Rot is actually a great word. It sounds alarming when paired with a body part.
For example, if you had a rash on your elbow, you'd have elbow rot. You see what I'm saying. It makes your issue all the more official.
So my nose. It's red and slightly raw, like when you've had a bad cold and blown your nose too much. Except that I haven't actually been blowing my nose.
I think it's allergy-related.
When I saw the doctor last week she said it was just an irritation, and to put a little cortisone on it. But not too much, because then you can have a rebound, where it calms down but then after you stop the cortisone, comes back that much worse.
I knew what she was talking about.
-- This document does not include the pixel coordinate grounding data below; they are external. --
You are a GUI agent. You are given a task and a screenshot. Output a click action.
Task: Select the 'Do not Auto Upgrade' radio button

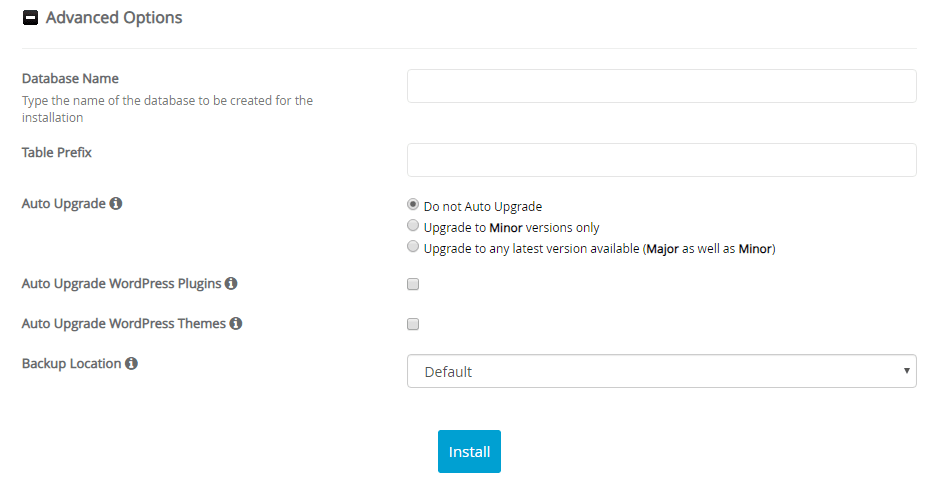[413, 205]
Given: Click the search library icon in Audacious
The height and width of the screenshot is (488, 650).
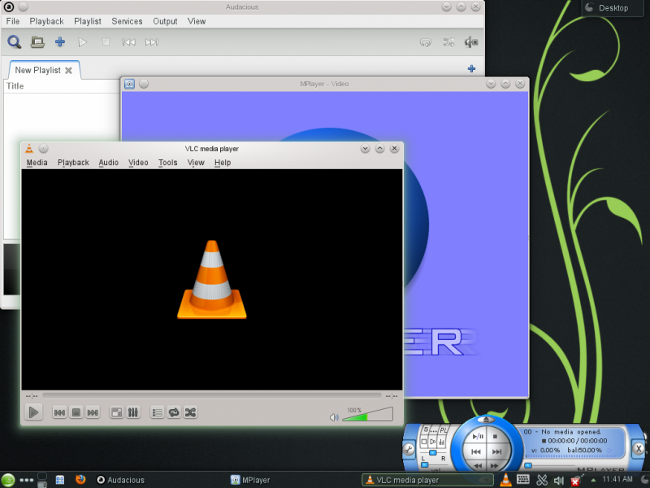Looking at the screenshot, I should (x=14, y=42).
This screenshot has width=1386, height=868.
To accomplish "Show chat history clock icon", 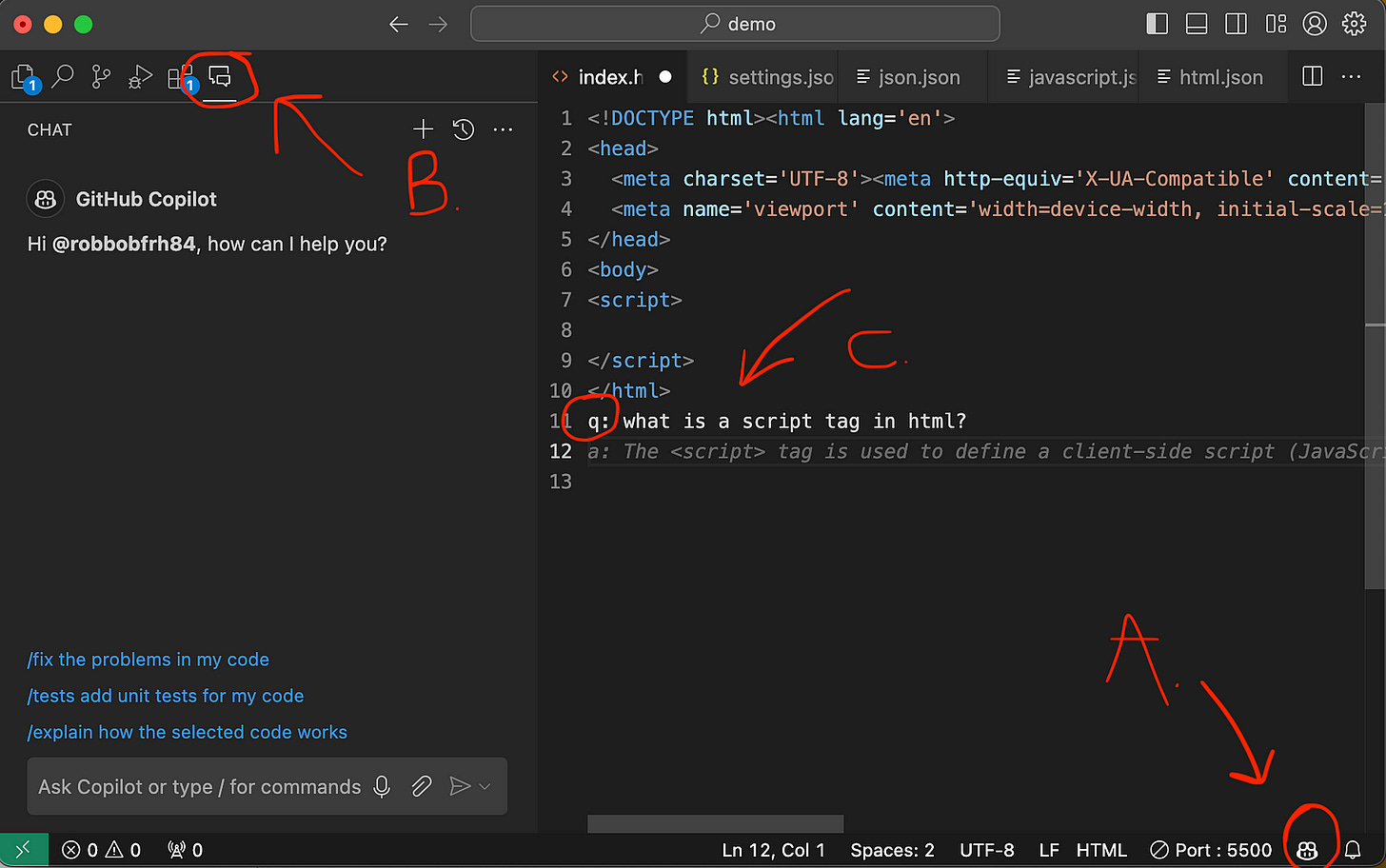I will pos(464,129).
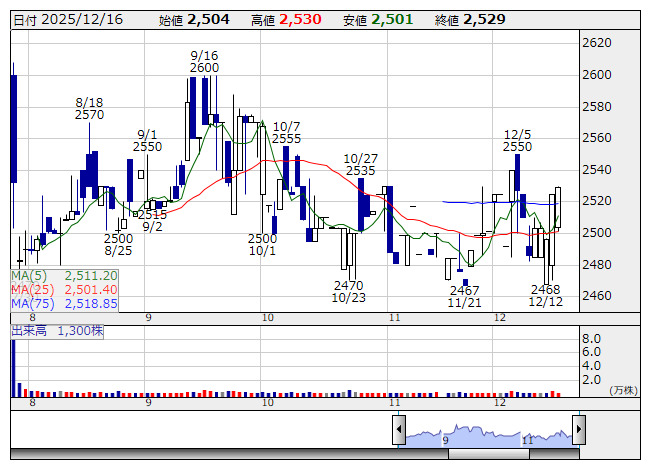Click the 10/23 2470 low annotation
The width and height of the screenshot is (653, 470).
click(x=349, y=291)
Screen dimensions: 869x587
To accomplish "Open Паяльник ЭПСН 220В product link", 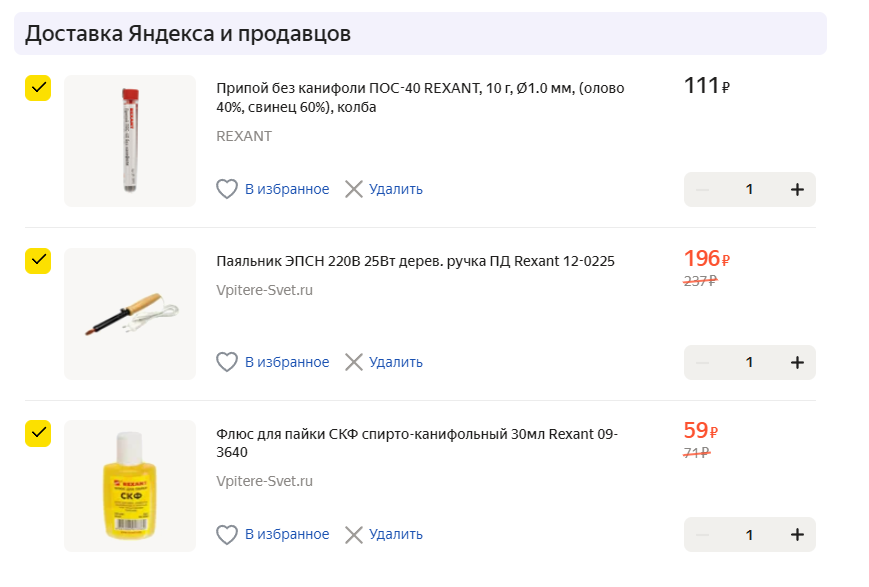I will 415,262.
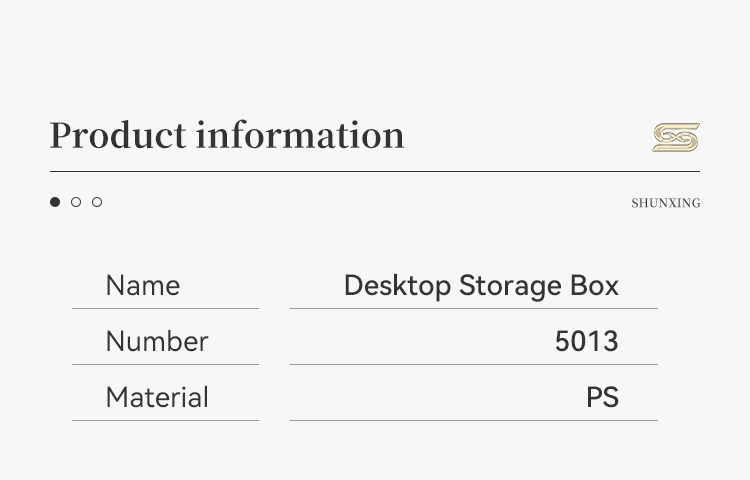
Task: Click the underline beneath the Number label
Action: click(x=165, y=365)
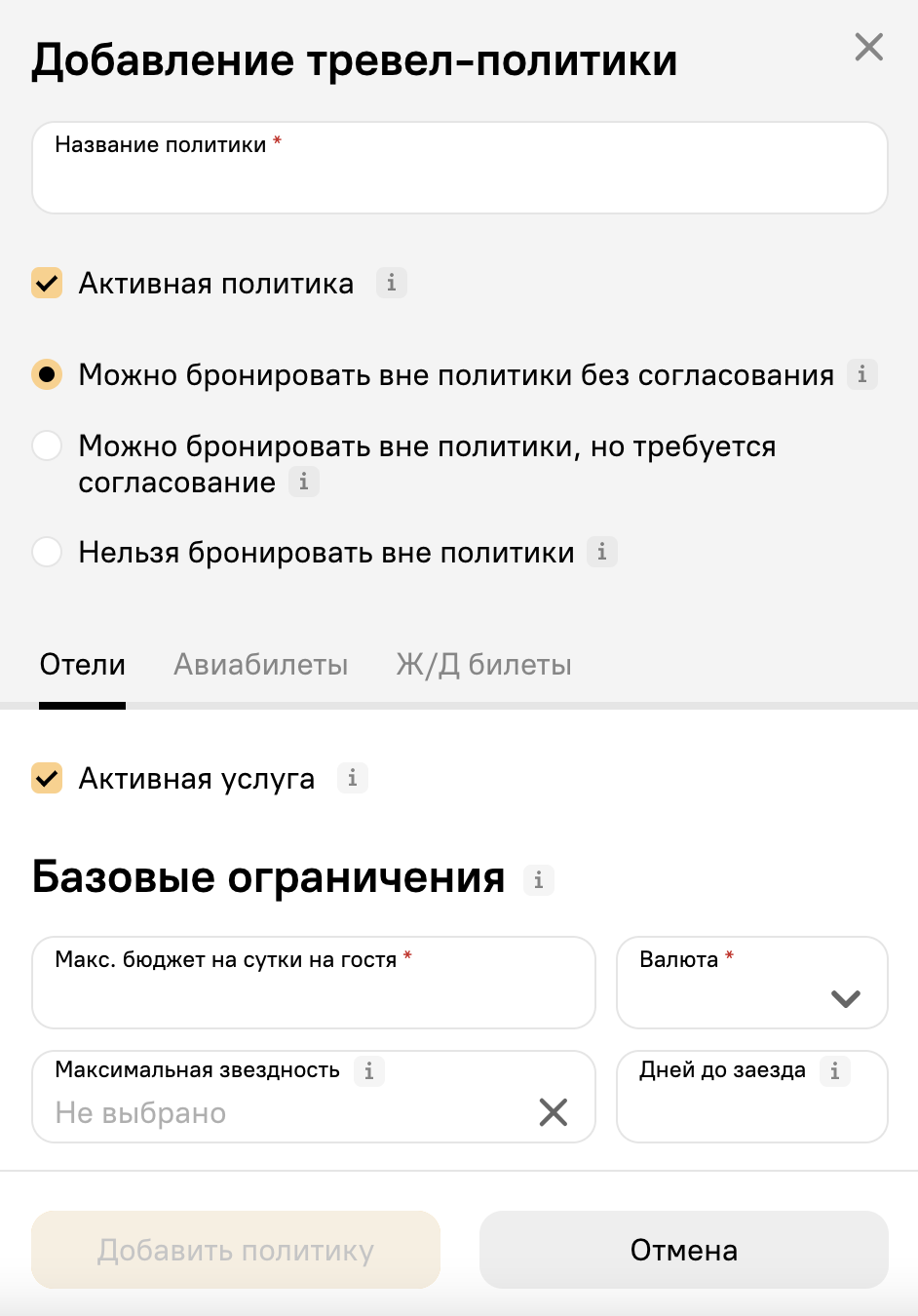Viewport: 918px width, 1316px height.
Task: Focus the Название политики input field
Action: (460, 168)
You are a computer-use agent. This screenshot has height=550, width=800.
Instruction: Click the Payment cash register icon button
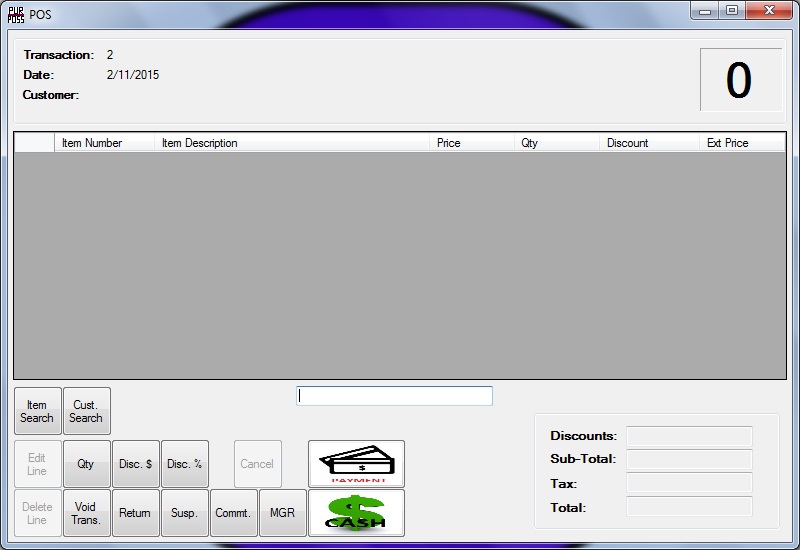356,464
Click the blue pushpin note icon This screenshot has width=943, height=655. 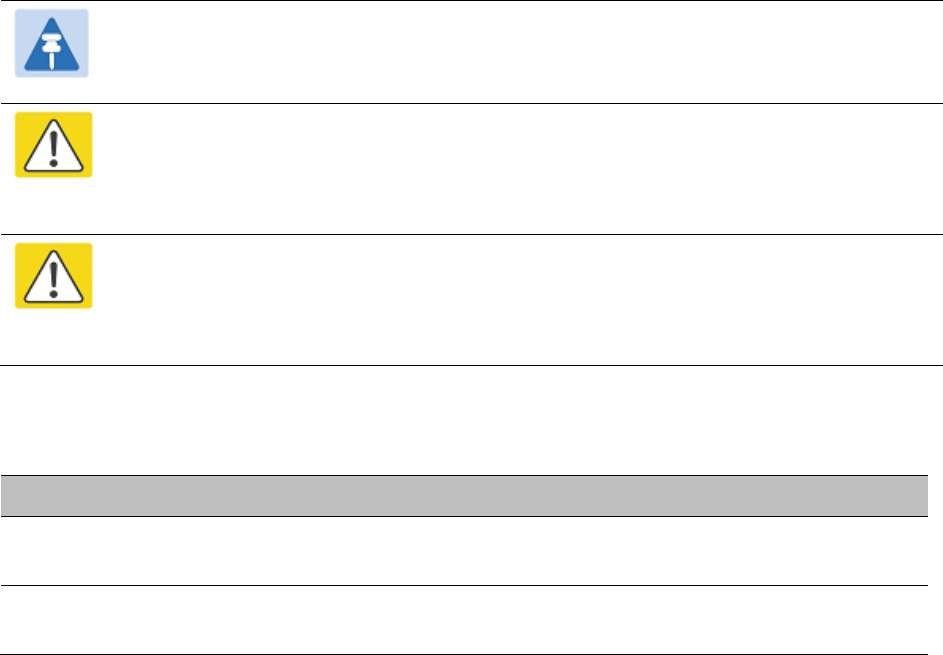(52, 43)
I've had that exact thing happen to me. I had rosacea years ago and a doctor recommended daily cortisone. And then when I stopped, it was terrible.
The doctor, when I asked if this bout of nose rot is likely related to rosacea, said she thought not.
I've been holding off, though. Because now cortisone scares me a little.
So the last time we were at my parents house, my dad pointed out my red nose.
He is incredibly observant. Always. Because it's a really small red spot. You have to be looking for it, practically. Or looking up my nose. But not that many people are shorter than me, so that rarely happens.
I think about these things. Because I spend a decent amount of time peering up taller people's noses.
"What's with your nose?"
"I dunno. I have some kind of nose rot."
He takes a closer look. "You what will clear that right up?"
My dad worked in public health for years. He knows a remarkable amount about medicine. I'm delighted he seems to know exactly what to do for this.
"You could just stick a little Preparation H on it."
I had at some point read in a women's magazine that in a pinch you can use Preparation H to combat really bad under eye circles, because basically it restricts blood vessels. However, it still seems like something designed specifically for your anus might not really be what you want to stick on your face.
I'm just saying.
So I've been holding out on that advice as well.